• Available data:
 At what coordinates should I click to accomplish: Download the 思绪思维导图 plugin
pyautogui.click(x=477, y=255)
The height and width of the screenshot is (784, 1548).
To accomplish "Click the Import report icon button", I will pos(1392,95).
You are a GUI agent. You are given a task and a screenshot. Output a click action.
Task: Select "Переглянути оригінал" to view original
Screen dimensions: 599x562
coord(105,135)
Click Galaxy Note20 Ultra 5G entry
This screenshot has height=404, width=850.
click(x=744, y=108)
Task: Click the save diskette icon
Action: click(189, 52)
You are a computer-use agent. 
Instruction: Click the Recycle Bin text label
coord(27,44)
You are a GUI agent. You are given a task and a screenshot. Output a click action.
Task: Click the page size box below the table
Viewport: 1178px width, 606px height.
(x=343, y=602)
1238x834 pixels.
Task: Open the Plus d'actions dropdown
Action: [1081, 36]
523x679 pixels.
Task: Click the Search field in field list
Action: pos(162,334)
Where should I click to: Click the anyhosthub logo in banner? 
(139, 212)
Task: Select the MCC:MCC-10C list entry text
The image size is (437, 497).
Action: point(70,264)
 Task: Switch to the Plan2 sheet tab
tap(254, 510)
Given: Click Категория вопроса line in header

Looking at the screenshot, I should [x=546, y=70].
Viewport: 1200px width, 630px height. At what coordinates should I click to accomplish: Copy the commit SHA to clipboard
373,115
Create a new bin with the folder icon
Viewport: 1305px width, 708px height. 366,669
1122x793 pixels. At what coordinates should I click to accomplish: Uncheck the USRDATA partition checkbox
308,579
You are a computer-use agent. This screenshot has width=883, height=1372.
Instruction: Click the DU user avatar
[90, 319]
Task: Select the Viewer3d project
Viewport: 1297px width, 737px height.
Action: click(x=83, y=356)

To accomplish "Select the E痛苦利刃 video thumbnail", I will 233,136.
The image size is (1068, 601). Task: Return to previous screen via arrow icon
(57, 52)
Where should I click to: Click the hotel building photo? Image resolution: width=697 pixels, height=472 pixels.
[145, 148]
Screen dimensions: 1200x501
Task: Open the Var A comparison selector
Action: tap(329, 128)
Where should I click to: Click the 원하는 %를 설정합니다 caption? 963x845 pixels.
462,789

• Your assignment:
Make an exact copy of every line from the one with "Where should I click to: Click the hotel" to the end of the data, with the first and last of those lines included.

• Exercise solution:
Where should I click to: Click the hotel building photo? Image resolution: width=697 pixels, height=472 pixels.
[145, 148]
Screen dimensions: 1200x501
Task: Open the Var A comparison selector
Action: tap(329, 128)
Where should I click to: Click the 원하는 %를 설정합니다 caption? 963x845 pixels.
462,789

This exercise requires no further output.